In a sport where a crossover dribble is often known as an 'ankle breaker', it's no surprise that foot injuries are common amongst basketball players. While modern basketball shoes afford a great deal of protection to the feet, they are not perfect, and the stresses and strains of such a high-intensity sport can cause a range of injuries and conditions in the feet and ankles. That's not to say you should say goodbye to the court; podiatrists can offer effective treatment and pain relief for practically any foot-related mishap, including the following common basketball injuries:
The curse of many a sportsperson, ankle sprains occur when the ligaments which support the bones and muscles of the ankle become damaged or torn. Often caused by sudden changes in pace or direction, ankle sprains can cause intense pain and swelling and may lead to chronic ankle instability if left untreated.
Fortunately, podiatrists are well acquainted with this common injury and can offer numerous treatments. Early rehabilitation is critical, and you will be required to rest the affected ankle until the ligaments heal sufficiently. Treatments for ankle pain include oral painkillers, corticosteroid injections and ice packs, and compression bandages to control swelling. Podiatrists can also aid with ankle sprain rehabilitation, recommending courses of low-impact physical therapy and strength building exercises -- these serve to get the ankle back to fighting strength as quickly as possible and minimise any permanent loss of mobility.
More properly known as a metatarsophalangeal joint sprain, turf toe is characterised by damage to the connective tissue between the big toe and the foot, and is caused by hyperextension of the big toe. This hyperextension often occurs suddenly and painfully and can be caused by tackles, falls or simply breaking into a sprint. Symptoms include gradually worsening pain and loss of mobility in the affected toe, and an audible 'pop' can often be heard at the moment the injury is sustained.
Podiatrists generally treat this injury conservatively, and provide pain relief and stability while the connective tissue is allowed to heal. Medications and ice packs are used to control pain (non-steroidal anti-inflammatory drugs such as ibuprofen are often prescribed, as they serve to reduce swelling as well as pain). The damaged big toe is often taped or bandaged to the adjacent toe, allowing both toes to share the strains of physical movement while the damaged toe heals. In more severe cases, the toe may need to be fully immobilised with a brace or small cast.

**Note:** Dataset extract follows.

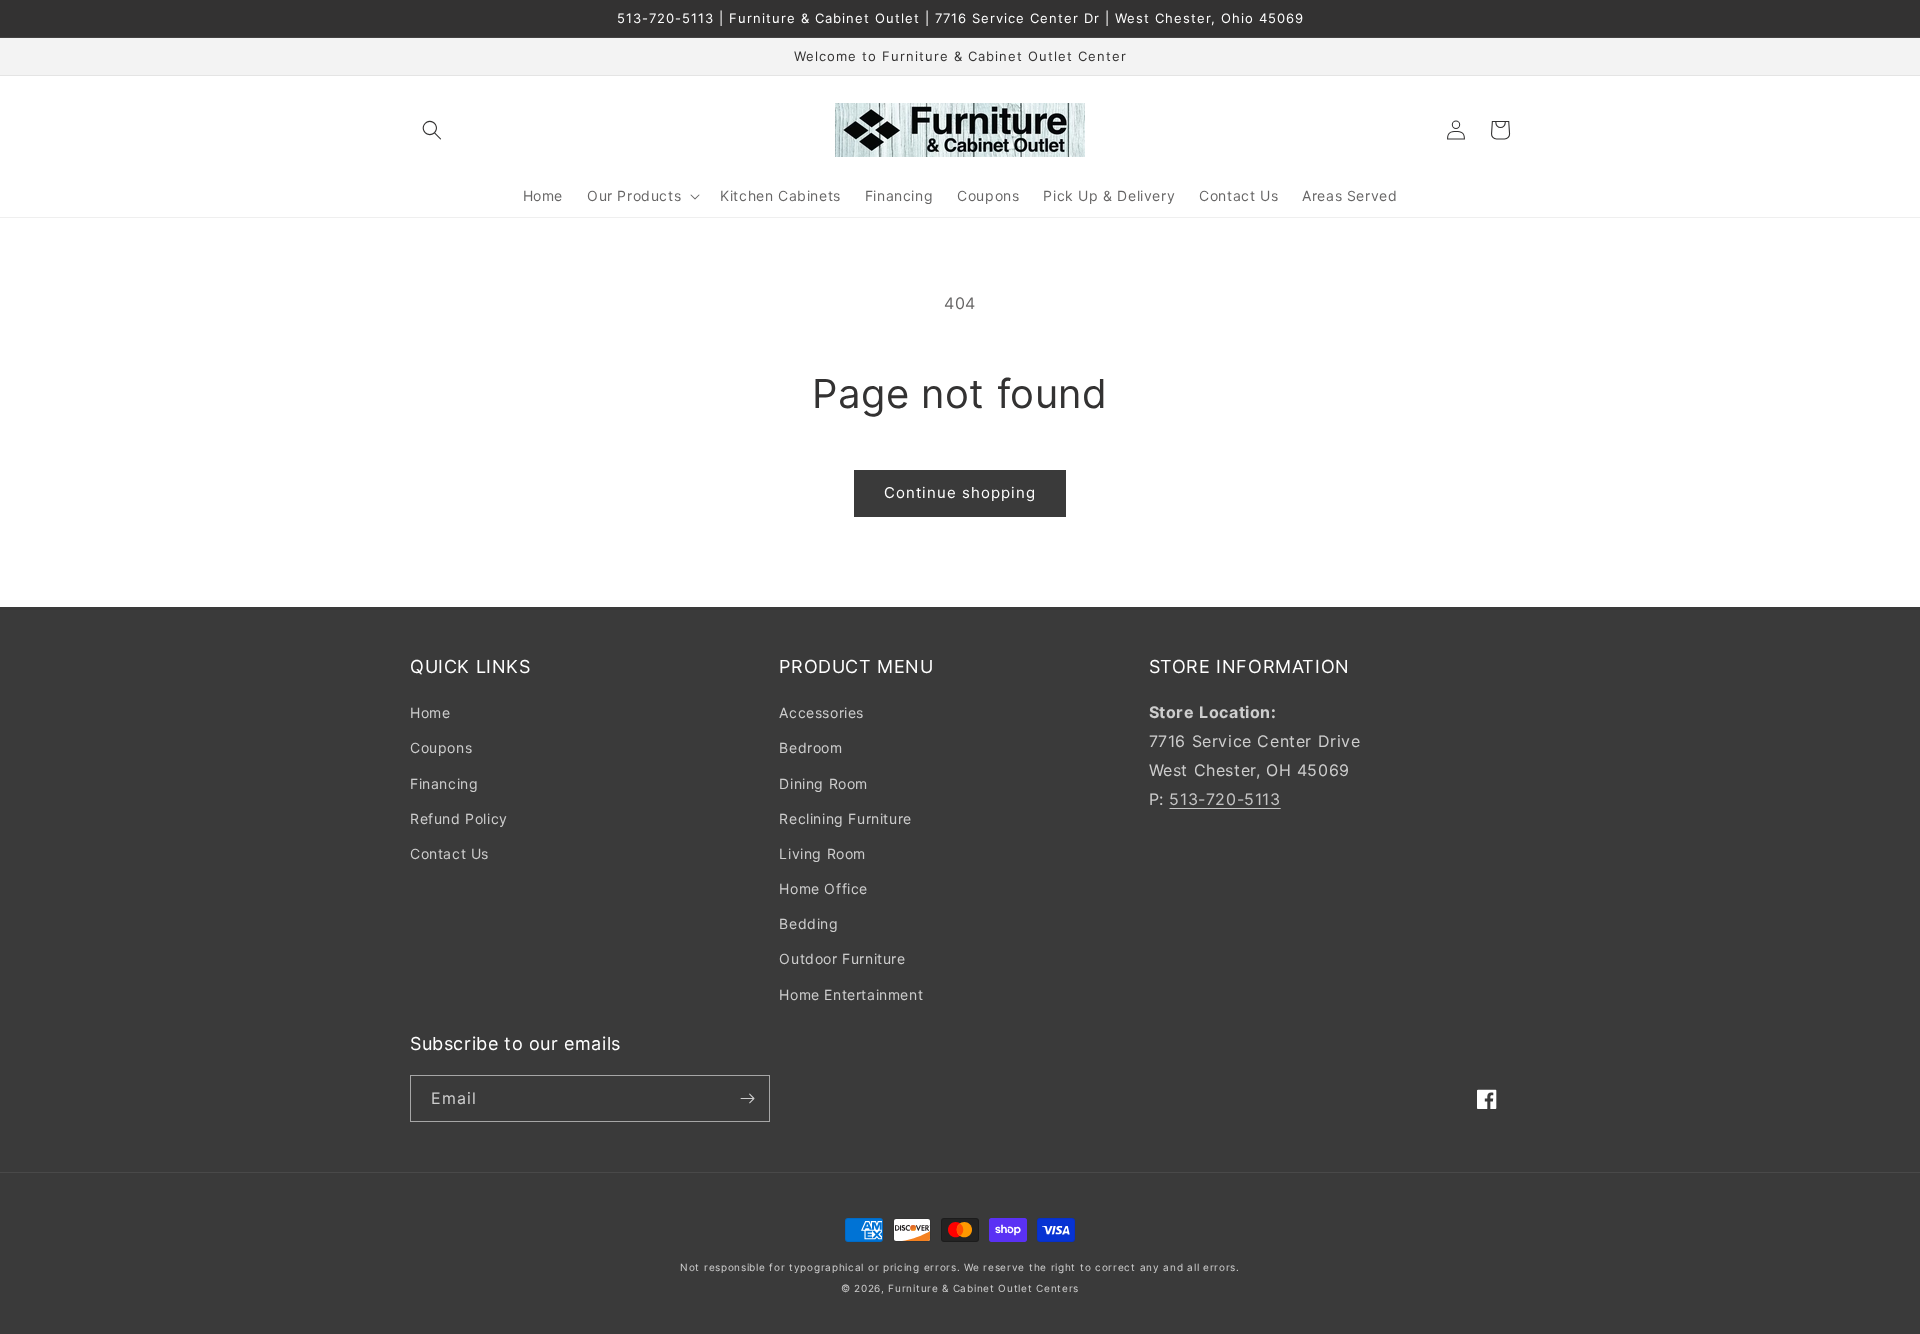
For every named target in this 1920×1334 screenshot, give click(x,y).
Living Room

While fractures of the various bones in the feet are common in basketball players, most can be treated rather simply. However, Jones fractures are a little more awkward -- they occur in the fifth metatarsal, a bone that lies close to the mid-point of the foot. In this position, stresses on the fracture bones are high and blood supply is restricted, which can cause persistent problems with delayed healing. People with Jones fractures often experience prolonged pain and swelling and can have significant difficulty walking on the affected foot.
To treat a Jones fracture, your podiatrist will immediately immobilise your foot to allow the bone to heal properly. This is done with an immobilising cast, brace or boot which is worn for a number of weeks. They can also provide pain relief in the form of medications or corticosteroid injections if you are suffering from significant discomfort. Such simple measures are usually enough to promote bone healing, but in more severe cases reconstructive surgery may be required -- your podiatrist will advise you on the best course of treatment for you.